El feminismo también se centra en lo que se suele llamar micromachismo, como las actitudes machistas que muchas personas tienen por algo normal (por ejemplo, los hombres que gritan frases de mal gusto a las chicas por la calle o las familias en las que quienes limpian y cocinan son sólo las mujeres) o la idea de que las mujeres debemos estar siempre perfectas, depiladas y maquilladas para que se nos valore. La igualdad en el trabajo y acabar con la violencia de género son otras de las principales reivindicaciones del feminismo actual.
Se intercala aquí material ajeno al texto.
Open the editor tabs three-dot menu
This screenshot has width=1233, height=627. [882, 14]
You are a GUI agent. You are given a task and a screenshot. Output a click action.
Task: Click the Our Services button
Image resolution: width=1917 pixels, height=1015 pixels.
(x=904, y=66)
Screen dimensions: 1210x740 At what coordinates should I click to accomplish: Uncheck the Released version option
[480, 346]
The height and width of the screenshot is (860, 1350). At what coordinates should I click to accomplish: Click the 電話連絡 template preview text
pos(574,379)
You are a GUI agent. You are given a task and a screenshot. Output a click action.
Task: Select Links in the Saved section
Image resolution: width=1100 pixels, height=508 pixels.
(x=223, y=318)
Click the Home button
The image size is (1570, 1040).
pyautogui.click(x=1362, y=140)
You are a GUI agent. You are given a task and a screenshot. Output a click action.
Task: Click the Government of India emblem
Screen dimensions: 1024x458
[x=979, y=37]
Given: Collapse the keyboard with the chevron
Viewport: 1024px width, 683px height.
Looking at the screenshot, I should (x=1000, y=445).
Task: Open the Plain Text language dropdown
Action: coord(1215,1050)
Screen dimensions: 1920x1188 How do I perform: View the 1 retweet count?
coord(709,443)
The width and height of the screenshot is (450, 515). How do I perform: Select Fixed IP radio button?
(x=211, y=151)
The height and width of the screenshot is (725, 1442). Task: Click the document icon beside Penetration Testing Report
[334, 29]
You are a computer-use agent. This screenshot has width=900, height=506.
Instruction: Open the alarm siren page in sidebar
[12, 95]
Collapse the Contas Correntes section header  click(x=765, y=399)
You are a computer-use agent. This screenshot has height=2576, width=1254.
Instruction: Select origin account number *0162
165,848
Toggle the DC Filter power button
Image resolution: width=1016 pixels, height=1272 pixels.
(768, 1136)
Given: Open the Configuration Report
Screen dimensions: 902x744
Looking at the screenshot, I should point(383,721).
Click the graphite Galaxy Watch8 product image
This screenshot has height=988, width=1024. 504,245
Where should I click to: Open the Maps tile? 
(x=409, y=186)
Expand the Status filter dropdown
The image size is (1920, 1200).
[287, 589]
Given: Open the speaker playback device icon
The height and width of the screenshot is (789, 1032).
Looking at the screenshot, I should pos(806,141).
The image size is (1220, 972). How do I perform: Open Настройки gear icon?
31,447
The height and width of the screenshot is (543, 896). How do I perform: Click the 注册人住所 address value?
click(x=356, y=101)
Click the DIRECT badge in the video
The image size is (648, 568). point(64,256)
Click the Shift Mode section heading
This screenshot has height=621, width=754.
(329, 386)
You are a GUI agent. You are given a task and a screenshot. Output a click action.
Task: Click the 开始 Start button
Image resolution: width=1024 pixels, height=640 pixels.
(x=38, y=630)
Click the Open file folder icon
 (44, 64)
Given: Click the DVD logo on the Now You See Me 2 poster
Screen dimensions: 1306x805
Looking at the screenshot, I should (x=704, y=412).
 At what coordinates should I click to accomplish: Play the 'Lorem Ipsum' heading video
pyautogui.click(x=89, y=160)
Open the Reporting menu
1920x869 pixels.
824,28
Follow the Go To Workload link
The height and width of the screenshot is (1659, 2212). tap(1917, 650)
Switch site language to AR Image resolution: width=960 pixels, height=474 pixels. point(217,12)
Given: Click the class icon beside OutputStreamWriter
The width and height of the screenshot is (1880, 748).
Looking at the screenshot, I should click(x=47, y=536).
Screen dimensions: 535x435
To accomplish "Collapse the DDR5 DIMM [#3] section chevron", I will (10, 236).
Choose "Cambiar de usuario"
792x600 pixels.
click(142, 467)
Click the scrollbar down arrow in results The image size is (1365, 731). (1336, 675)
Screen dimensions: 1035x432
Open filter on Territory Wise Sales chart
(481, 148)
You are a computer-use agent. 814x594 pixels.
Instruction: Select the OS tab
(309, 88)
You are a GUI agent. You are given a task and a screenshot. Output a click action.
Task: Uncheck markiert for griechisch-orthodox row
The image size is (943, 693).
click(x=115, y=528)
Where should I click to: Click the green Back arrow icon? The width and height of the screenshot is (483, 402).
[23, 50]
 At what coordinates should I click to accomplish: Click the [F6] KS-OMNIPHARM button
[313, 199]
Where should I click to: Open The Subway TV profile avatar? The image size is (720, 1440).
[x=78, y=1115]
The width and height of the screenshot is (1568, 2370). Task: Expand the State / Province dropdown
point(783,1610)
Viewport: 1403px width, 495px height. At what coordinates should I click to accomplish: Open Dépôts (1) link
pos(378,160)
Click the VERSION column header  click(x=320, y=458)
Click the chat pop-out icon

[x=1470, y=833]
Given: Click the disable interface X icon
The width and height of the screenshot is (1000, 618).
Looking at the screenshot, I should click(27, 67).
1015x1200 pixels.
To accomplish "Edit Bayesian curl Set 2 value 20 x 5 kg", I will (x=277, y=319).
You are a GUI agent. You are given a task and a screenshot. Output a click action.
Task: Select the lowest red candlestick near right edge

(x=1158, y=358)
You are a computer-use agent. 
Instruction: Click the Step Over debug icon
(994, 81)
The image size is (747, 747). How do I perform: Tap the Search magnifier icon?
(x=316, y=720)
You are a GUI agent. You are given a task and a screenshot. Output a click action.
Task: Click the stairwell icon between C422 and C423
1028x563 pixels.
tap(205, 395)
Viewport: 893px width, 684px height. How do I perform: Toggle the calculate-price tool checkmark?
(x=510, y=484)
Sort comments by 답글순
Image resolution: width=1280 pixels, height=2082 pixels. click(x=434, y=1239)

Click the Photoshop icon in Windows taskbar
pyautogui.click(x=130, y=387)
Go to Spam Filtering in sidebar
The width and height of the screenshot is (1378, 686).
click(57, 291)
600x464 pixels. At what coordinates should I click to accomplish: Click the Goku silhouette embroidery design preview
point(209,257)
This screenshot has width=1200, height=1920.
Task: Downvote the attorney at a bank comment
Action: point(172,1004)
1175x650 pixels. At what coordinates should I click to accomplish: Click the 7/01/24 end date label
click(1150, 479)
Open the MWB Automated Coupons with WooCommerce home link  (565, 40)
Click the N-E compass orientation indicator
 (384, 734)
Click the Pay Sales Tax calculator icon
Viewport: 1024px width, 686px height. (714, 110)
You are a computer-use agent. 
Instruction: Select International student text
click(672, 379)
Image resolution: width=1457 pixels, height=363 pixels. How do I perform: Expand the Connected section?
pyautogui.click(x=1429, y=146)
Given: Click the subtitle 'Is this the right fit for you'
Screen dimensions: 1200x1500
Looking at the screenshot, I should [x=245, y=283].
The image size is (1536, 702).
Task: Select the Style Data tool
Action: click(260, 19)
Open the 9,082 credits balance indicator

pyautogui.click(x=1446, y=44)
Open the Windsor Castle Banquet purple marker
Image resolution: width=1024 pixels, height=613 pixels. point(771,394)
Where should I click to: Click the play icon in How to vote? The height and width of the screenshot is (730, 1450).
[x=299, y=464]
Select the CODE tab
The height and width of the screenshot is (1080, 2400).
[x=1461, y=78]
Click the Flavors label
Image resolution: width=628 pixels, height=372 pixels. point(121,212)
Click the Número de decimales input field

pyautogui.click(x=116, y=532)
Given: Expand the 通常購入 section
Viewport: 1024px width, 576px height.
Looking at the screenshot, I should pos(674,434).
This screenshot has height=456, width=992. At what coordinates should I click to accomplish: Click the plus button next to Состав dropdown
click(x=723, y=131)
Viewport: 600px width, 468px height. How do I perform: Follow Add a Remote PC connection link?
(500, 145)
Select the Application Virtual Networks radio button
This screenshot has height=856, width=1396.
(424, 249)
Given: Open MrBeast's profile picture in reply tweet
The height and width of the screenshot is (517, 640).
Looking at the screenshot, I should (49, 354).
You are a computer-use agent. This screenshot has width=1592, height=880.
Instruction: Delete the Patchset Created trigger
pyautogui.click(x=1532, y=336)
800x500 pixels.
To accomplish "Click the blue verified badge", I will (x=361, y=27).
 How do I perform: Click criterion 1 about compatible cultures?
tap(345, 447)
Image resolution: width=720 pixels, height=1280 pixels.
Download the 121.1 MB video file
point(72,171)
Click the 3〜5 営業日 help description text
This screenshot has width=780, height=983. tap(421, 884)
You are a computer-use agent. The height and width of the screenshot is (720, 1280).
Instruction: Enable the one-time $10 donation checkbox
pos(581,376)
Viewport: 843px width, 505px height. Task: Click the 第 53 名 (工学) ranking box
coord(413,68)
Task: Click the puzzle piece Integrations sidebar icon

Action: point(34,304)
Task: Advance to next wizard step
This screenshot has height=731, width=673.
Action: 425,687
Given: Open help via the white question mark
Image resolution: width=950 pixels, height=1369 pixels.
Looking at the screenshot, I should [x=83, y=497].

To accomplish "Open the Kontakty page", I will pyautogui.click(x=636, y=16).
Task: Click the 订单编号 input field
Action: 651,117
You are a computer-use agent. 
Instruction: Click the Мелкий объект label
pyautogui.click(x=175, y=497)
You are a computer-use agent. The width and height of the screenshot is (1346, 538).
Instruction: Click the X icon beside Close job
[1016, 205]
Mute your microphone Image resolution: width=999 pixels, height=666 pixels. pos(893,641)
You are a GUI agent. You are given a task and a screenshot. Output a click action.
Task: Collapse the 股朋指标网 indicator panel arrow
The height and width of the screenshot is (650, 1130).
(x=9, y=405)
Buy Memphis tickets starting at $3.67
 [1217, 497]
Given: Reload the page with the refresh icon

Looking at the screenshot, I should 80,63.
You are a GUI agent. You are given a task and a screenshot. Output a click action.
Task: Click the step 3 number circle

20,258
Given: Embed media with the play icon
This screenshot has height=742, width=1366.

Gracias a la lucha de todas las feministas de la Historia se ha conseguido que hoy en día puedas levantarte por la mañana, vestirte con pantalones e ir a clase a estudiar en vez de tener que quedarte en casa haciendo las tareas del hogar e intentando aprender cómo ser una buena esposa. Además, gracias a que puedes ir al instituto y tener los mismos derechos que tus compañeros, puedes elegir qué quieres ser de mayor, sin estar obligada a casarte y tener hijos; y puedes tomar medidas si algún compañero te acosa o te violenta, porque el feminismo nos ha enseñado que la víctima de una violación nunca es la culpable de sufrirla. Cuando cumplas 18 años puedes votar y conducir un coche, ¡e incluso salir a la calle sin una doncella que te vigilara como sí ocurría en el siglo XIX! Y podrás decidir qué quieres hacer con tu vida, sin que nadie pueda obligarte a nada. Otra cosa que puedes hacer gracias al feminismo es ver películas en las que hay mujeres protagonistas que tienen las mismas preocupaciones que tú, más allá de estar perfectamente arregladas esperando al hombre de sus sueños, y leer novelas escritas por mujeres sin que tengan que firmar con un nombre falso. ¡Y atreverte a salir del armario si te gustan las chicas! Además, gracias al feminismo reconocemos injusticias contra las que luchar, sabemos que valemos lo mismo que los hombres, y podemos exigir nuestro lugar en el mundo.